Granted, unlike Hernandez, neither Kraft nor Brown has been found guilty of their respective accusations as of yet.
The legal trial regarding solicitation charges against Kraft is still ongoing, and if anything, it appears now more than ever that he may end up getting exonerated. It’s worth noting that the NFL and commissioner Roger Goodell also held off from disciplining Kraft when the massage parlor scandal went public last February, preferring instead to let due process occur within the American judicial system.
Because of that, there could be some precedent for taking a similar approach to the Antonio Brown lawsuit as well. While Goodell and the NFL office are reportedly considering placing Brown on the commissioner’s exempt list, according to Bleacher Report’s Mike Chiari, there’s also speculation that the league could choose to let the civil suit play out in court before taking any immediate action against Brown one way or another.
It’s a damned-if-you-do, damned-if-you-don’t situation, obviously.
Should the NFL do nothing, it raises legitimate questions and concerns about why the league’s strict personal conduct policy exists, given that this is the exact type of situation those rules were created to govern in the first place. There’s also the accompanying bad press that could come from the league again being inactive when a star player gets accused of violence against a woman or child (ie. what happened with the Kansas City Chiefs’ Tyreek Hill).
Conversely, if the NFL does act swiftly and puts Antonio Brown on paid leave, they send a contradictory message after the manner in which they handled Hill’s situation (and Kraft’s) just months earlier. The league was very outspoken about wanting to let the proper authorities conduct full investigations in both instances, deferring to the legal system in general before taking any punitive action.
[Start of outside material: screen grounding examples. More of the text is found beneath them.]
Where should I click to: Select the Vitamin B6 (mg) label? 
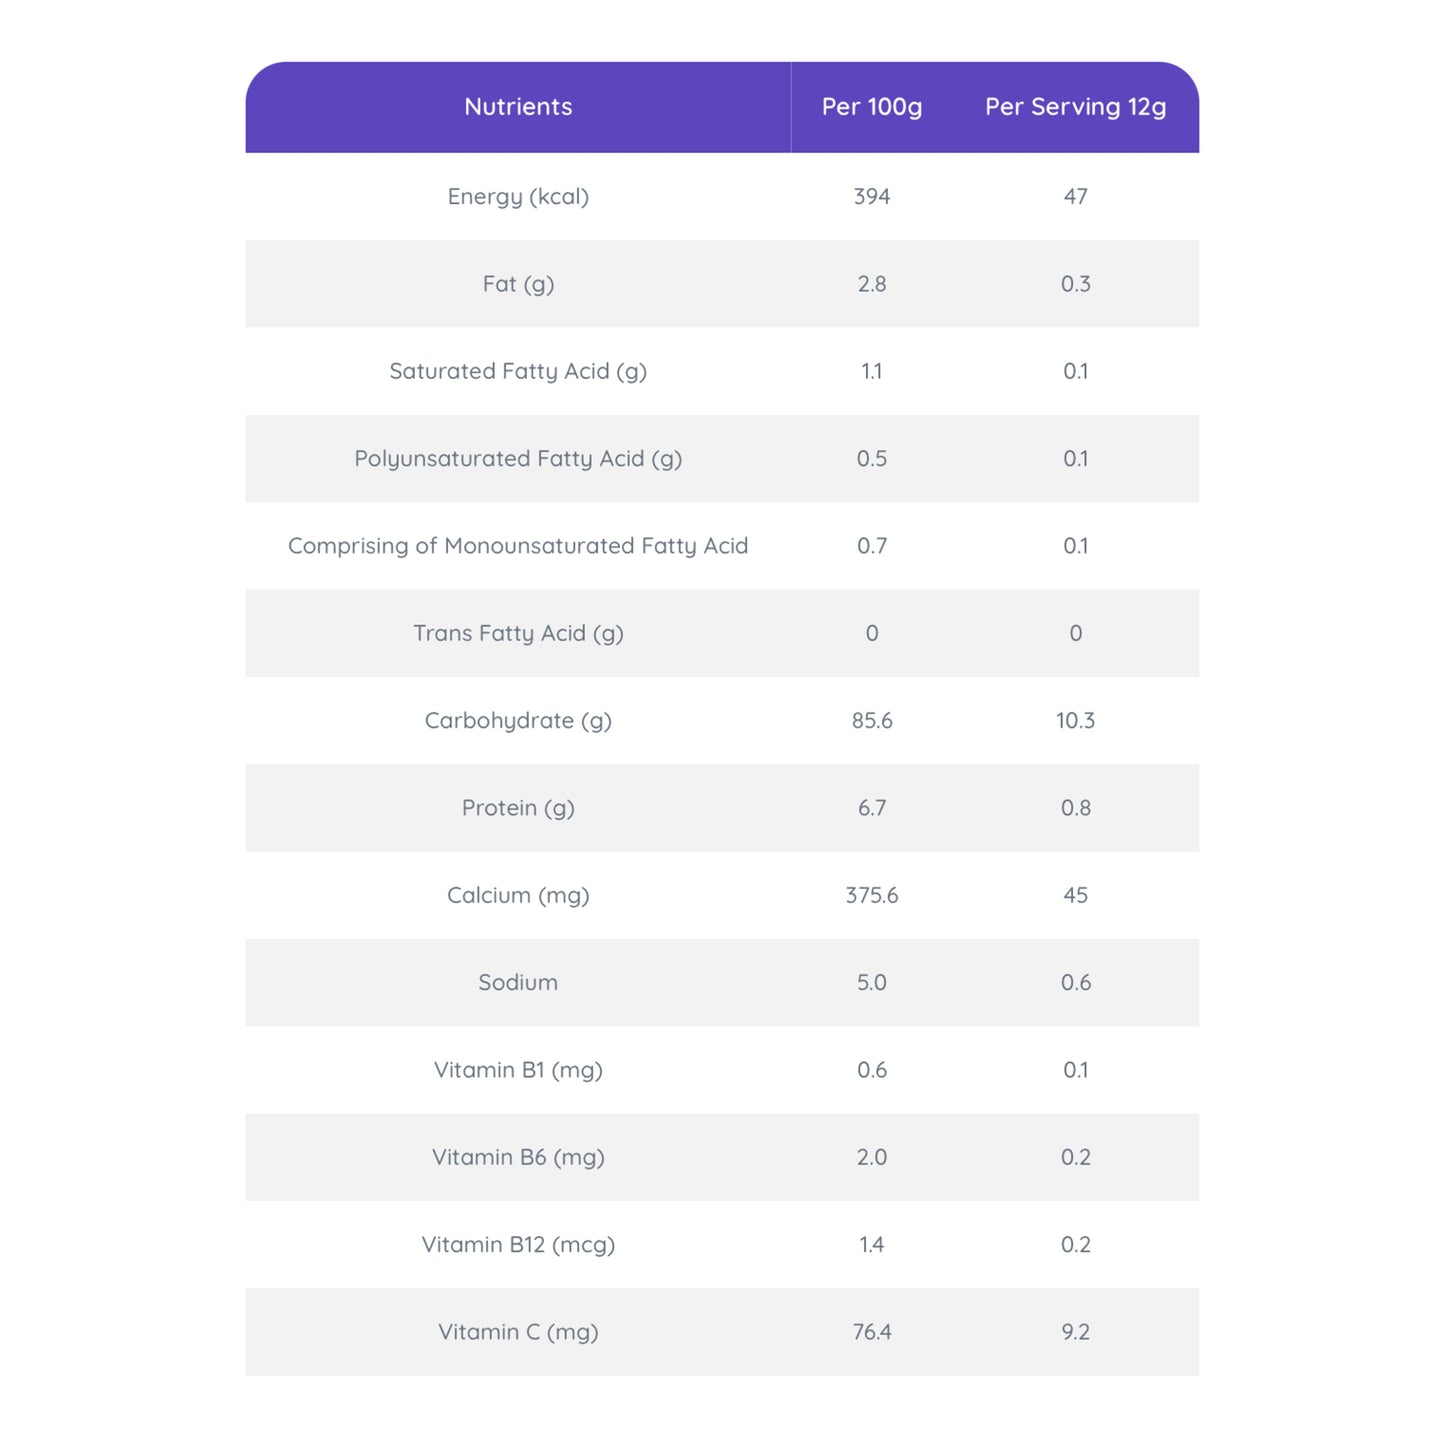point(518,1158)
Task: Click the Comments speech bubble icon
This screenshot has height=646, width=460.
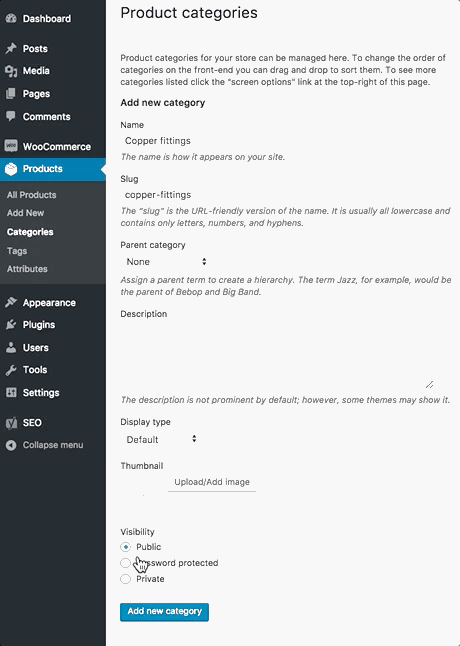Action: 11,117
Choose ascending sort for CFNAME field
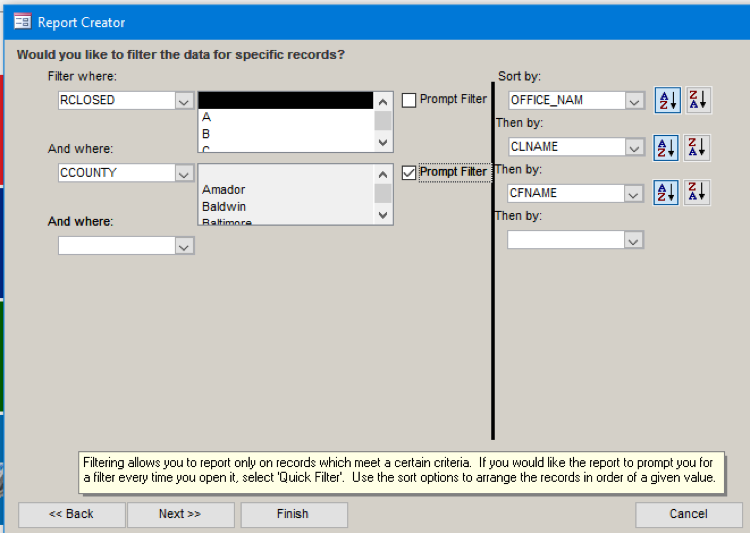750x533 pixels. 667,192
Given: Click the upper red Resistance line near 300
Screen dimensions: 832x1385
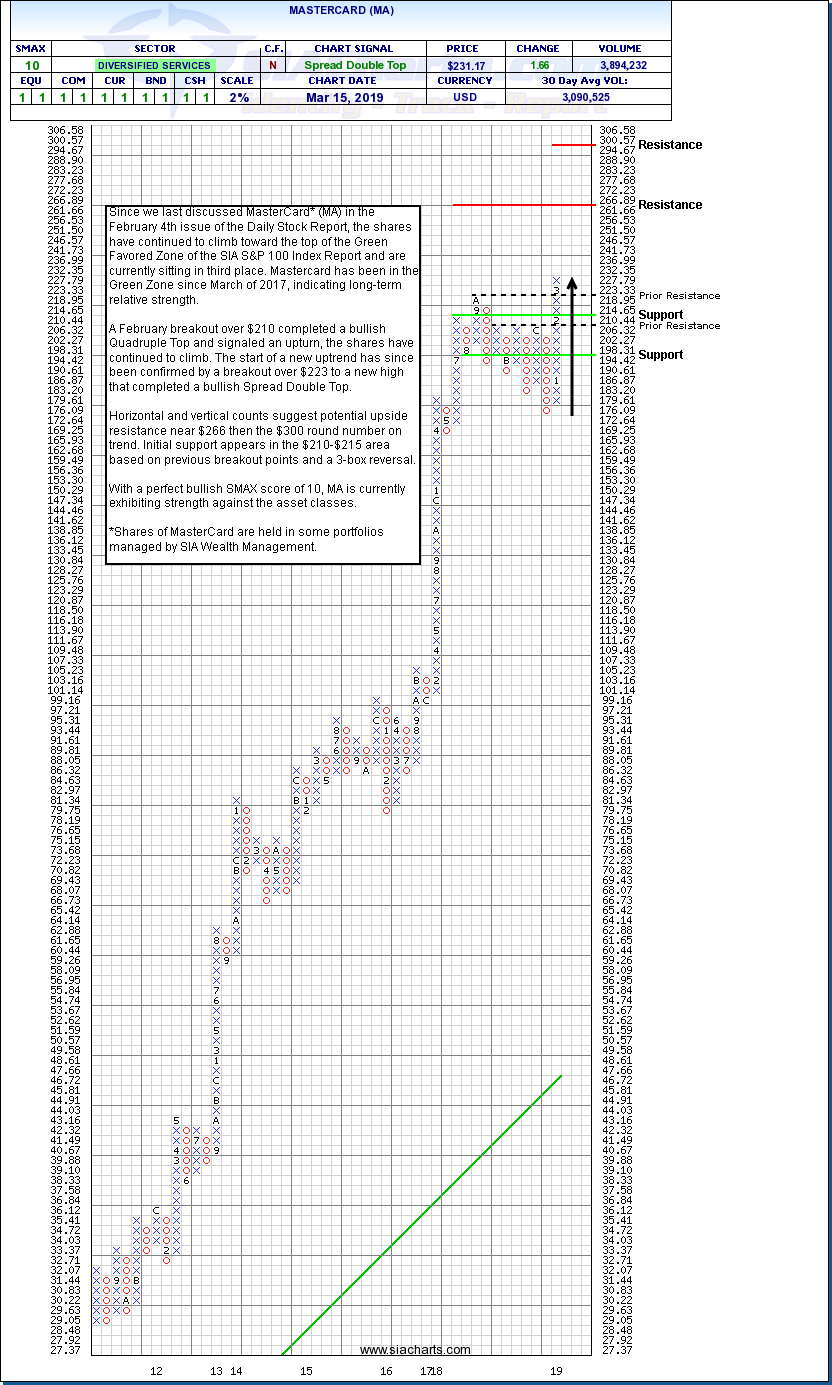Looking at the screenshot, I should [x=574, y=145].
Brown’s agent, Drew Rosenhaus, has maintained his client’s innocence, insisting this entire ordeal is nothing more than “a money grab.” He also noted in an ESPN television interview that he and Brown were aware of the possibility of this lawsuit, though he declined to share whether the Patriots also knew anything about the matter before they signed him.
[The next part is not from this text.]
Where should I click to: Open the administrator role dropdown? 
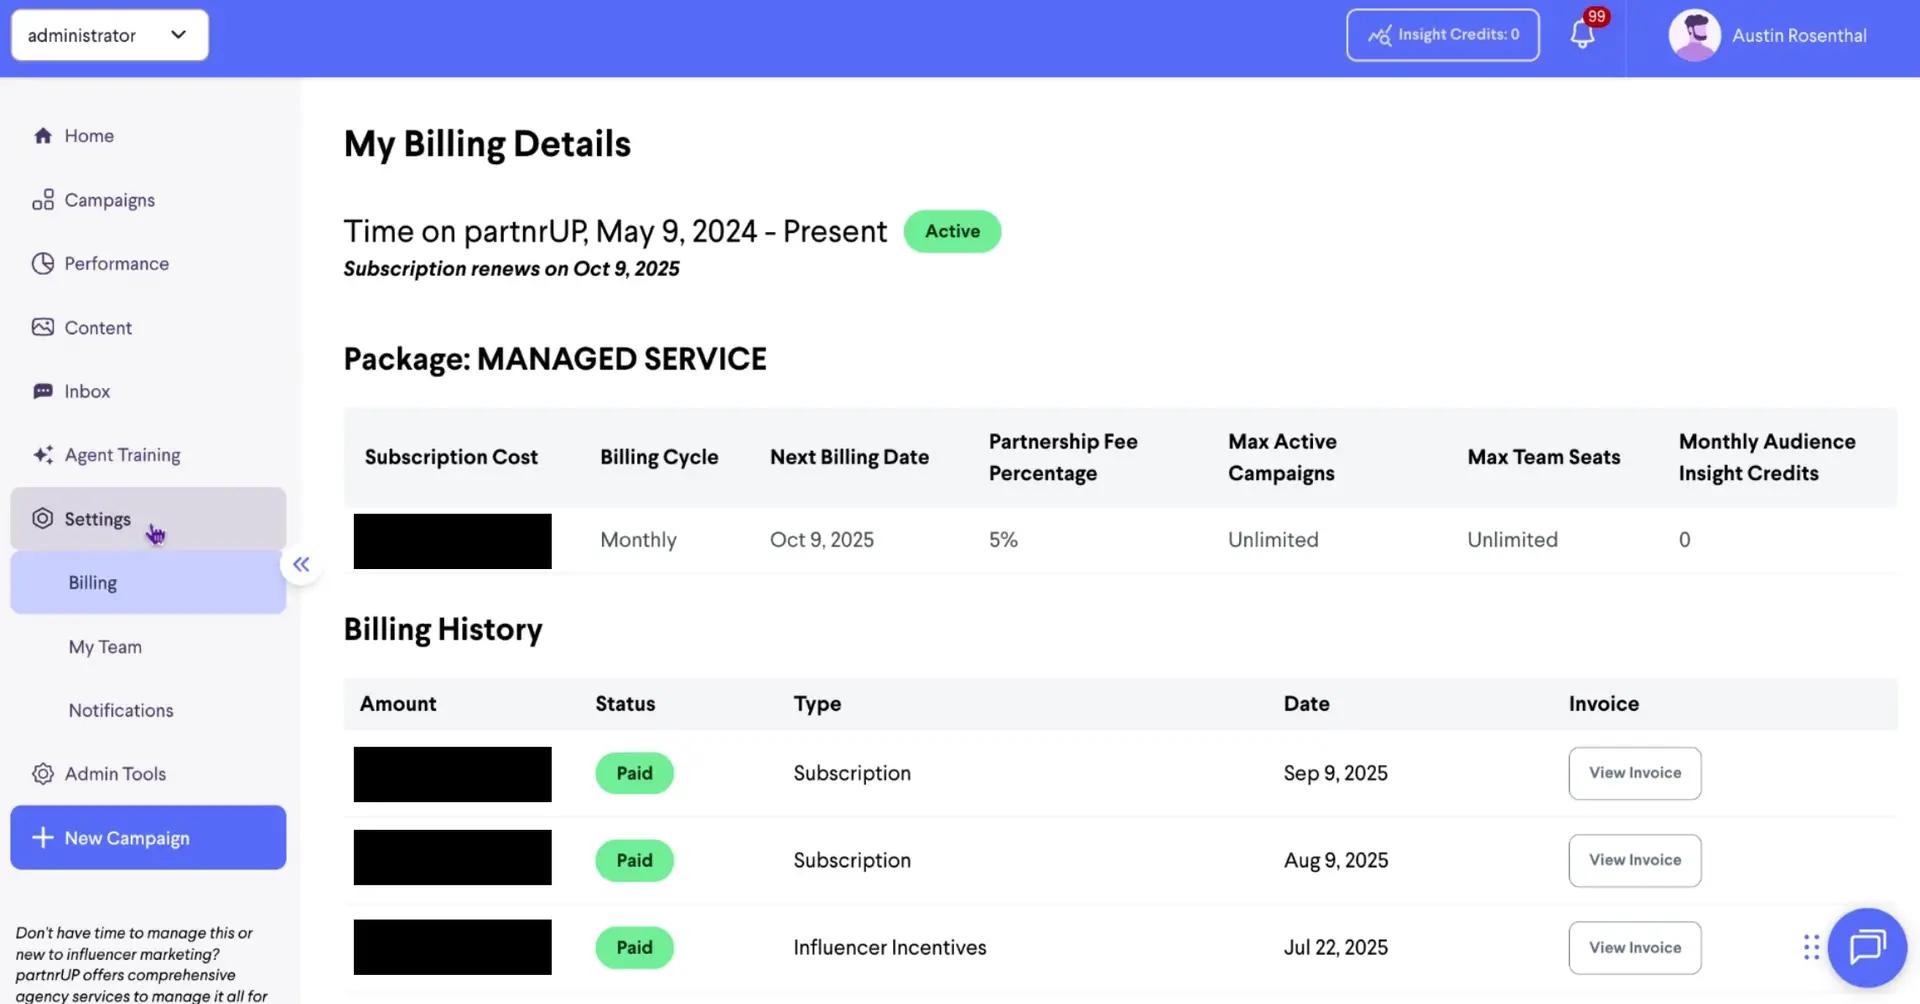(x=109, y=34)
Brown’s legal team released a statement Tuesday night after the story broke professing the receiver’s innocence. Of note is the statement’s repeated claims to a “consensual” personal relationship between Brown and Taylor, as well as a detailed reference to potential extortion attempts by Taylor on Brown during their time spent together in 2017 and 2018.
ProFootballTalk’s Mike Florio suggested Wednesday that the NFL could, in fact, move quite quickly in conducting their investigation into this whole matter. All parties have publicly indicated their willingness to speak on the topic (namely, both Taylor and Brown), and the lawsuit Taylor filed Tuesday morning in Florida is a matter of public record now, as is Brown’s official statement released through his lawyers.
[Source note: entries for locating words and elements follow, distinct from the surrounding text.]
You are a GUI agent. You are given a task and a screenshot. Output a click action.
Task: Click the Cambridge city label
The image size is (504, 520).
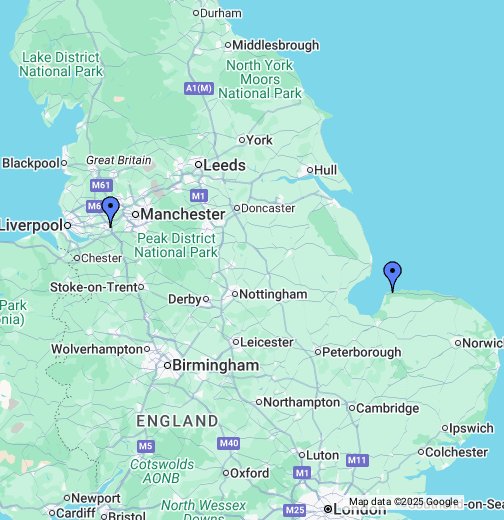point(388,408)
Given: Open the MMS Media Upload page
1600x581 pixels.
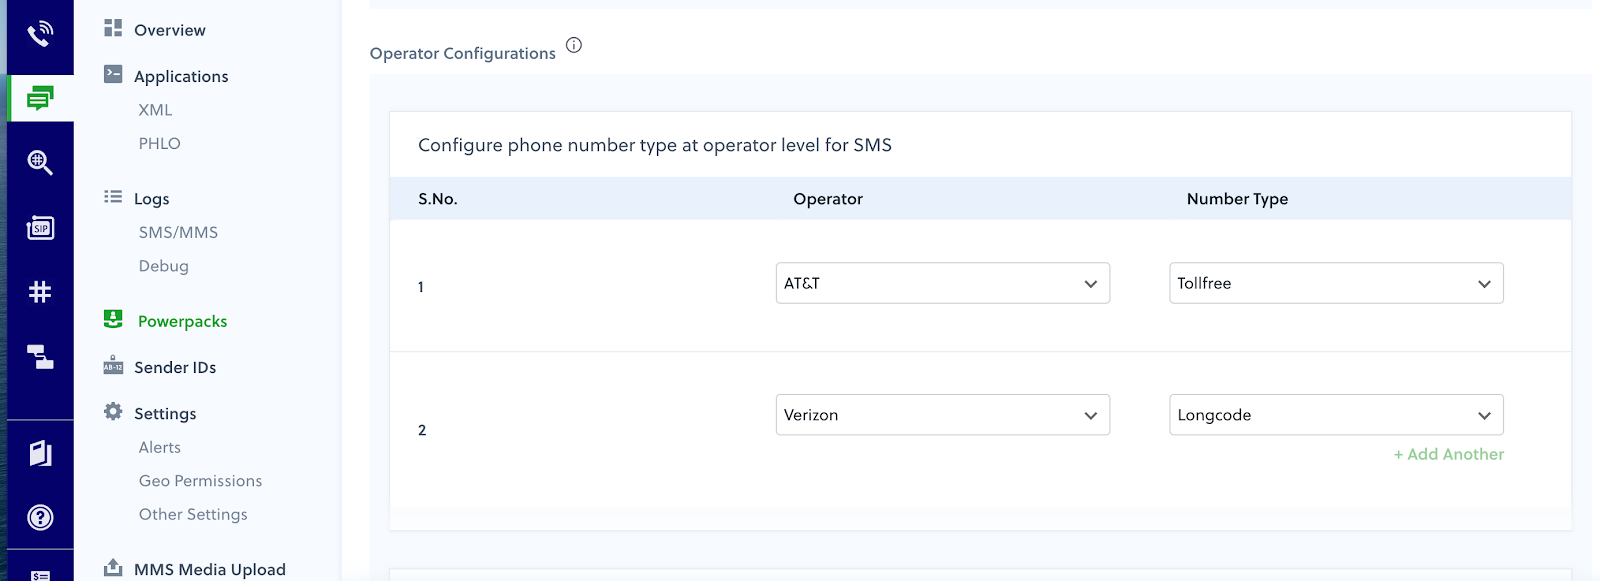Looking at the screenshot, I should pyautogui.click(x=209, y=569).
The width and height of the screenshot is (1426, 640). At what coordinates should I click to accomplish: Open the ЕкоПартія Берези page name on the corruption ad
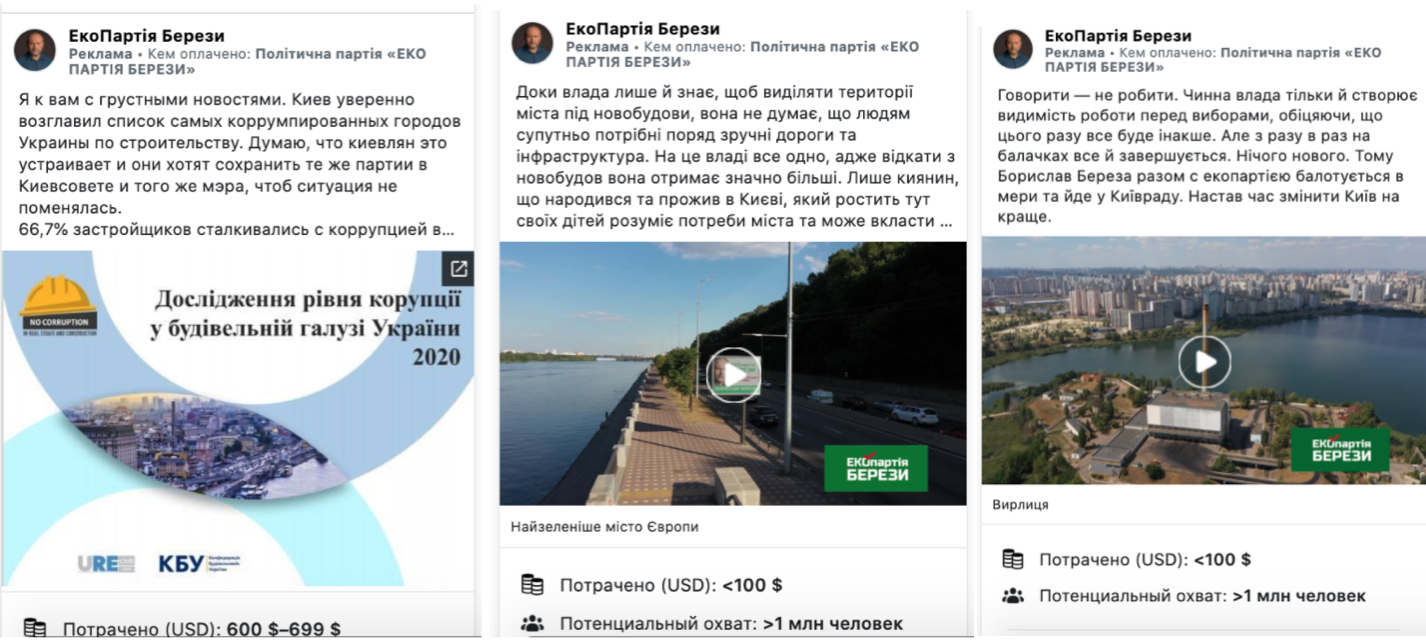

The Patriots, for their part, have deferred to the NFL with regards to the whole situation. The team released an official statement acknowledging that they were aware of the lawsuit and that they “take these allegations very seriously.” New England also stated that “the league has informed us that they will be investigating,” which essentially puts the ball in the NFL’s court when it comes to any potential discipline.
Bill Belichick, for his part, refused to comment further on Brown’s situation during a Wednesday press conference (video courtesy of ESPN). He repeatedly shut down reporters’ questions on the matter and attempted to steer the conversation back to football and the Patriots’ preparations for the Miami Dolphins. Finally, an exasperated Belichick cut the conversation off early and walked away from the podium.
The Patriots did have Brown in practice on Wednesday, per ESPN’s Mike Reiss. Brown was seen warming up with his teammates and participating in stretches and drills.
It’s probably safe to say that until they hear otherwise from the league, New England plans to proceed as if Antonio Brown will be in their starting lineup come 1 pm EST as the team takes on the Dolphins down in South Beach.